By David Hargreaves
A milk price for farmers of in excess of $6 per kilogram of milk solids this season is now seen as possible after a big leap in global dairy prices overnight.
In the latest GlobalDairyTrade auction, overall prices as measured by the GDT Index surged 11.4%.
However, the key Whole Milk Powder price did even better, rocketing 19.8% to an average US3,317 per metric tonne. That's the highest price since July 2014.
On September 21 Fonterra increased its 2016/17 forecast Farmgate Milk Price by 50 cents to $5.25 per kgMS on the back of the recent global price gains. When combined with the forecast earnings per share range for the 2017 financial year of 50c to 60c, the total payout available to farmers in the current season is forecast to be $5.75 to $5.85 before retentions.
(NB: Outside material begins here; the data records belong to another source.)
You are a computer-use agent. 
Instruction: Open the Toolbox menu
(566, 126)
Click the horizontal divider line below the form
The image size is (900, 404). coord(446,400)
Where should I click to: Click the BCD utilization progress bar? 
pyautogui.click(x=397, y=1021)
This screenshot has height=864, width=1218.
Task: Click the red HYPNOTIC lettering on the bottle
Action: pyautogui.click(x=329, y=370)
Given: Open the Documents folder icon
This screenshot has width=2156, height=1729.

See here for the full dairy payout history.
While a milk price possibly in excess of $6 this year would hardly be a return to the halcyon days of a few years ago for farmers (the price was $8.40 in 2014), it would be a big relief after two poor seasons of payouts - below breakeven for many.
And it is worth considering where we have come from. Fonterra's opening pick for a milk price this year was only $4.25. This was boosted to $4.75 only as fairly recently as August 25 and was then lifted again in September.
ASB economists, who not so long ago were out alone on a very long limb with a prediction of a milk price of $6, now see a "growing risk" that the actual price will surpass "our already bullish forecast" this season.
"At this juncture, we point out that prices have lifted earlier and higher than we anticipated," senior rural economist Nathan Penny said. "As a result, if NZ production is indeed as weak as we now anticipate, then prices are likely to stabilise at current levels, if not lift further. In this respect, we see an increasing probability that this season’s milk price lifts above our current $6.00/kg forecast."
BNZ economists have now matched the ASB pick, with their own $6 forecast, up from $5.30.
AgriHQ analysts said dairy markets had "reacted sharply" to tightening milk supply in New Zealand.
Last week Fonterra announced it had reduced its milk production forecast for its NZ collections. It now expects to collect 1,460 million kg of milksolids (MS) in the 2016-17 season - 6.8% below the volume collected last season.
The reduction in milk collections prompted the company to offer less product for sale on the GDT platform. The volume of WMP available was revised down by 4.9% against forecast for the November 1 event. This left 14,600t of WMP available for bidders across the six delivery periods - 18% less than offered at the previous auction and also 18% less than was on offer in early November last year.
"The lift in dairy commodity prices will be welcomed by NZ farmers who continue to battle with low returns. The cash flow of most NZ farmers will have deteriorated further in recent months as farm expenses typically exceed income levels during the spring period," the analysts said.
"This positive GDT result will put upward pressure on milk price forecasts."
ANZ senior economist Philip Borkin noted that short-dated contract, particularly for WMP, rose sharply, "so there does appear to be an element of buyers scrambling to meet near-term demand against a backdrop of reduced local supply".
"But even so, forward curves have been marked higher in general too.
"The key question now is whether or not gains can be maintained, especially with the possibility of warmer temperatures seeing improved North Island pasture growth.
"Even so, farmers will no doubt welcome the move and it certainly suggests upside risks to milk price forecasts, perhaps into the low NZ$6 mark (per kg MS)."
Westpac economists raised their forecast milk price to $5.80 from $5.30. Westpac senior economist Anne Boniface said after several auctions when prices remained broadly stable, markets seemed to have reacted strongly to Fonterra’s revised production estimates for the 2016/17 season.
"In particular, Chinese bidders were notably more active in the latest auction, crowding out buyers from other regions. This suggests a genuine concern about being left short of stock is helping drive prices higher."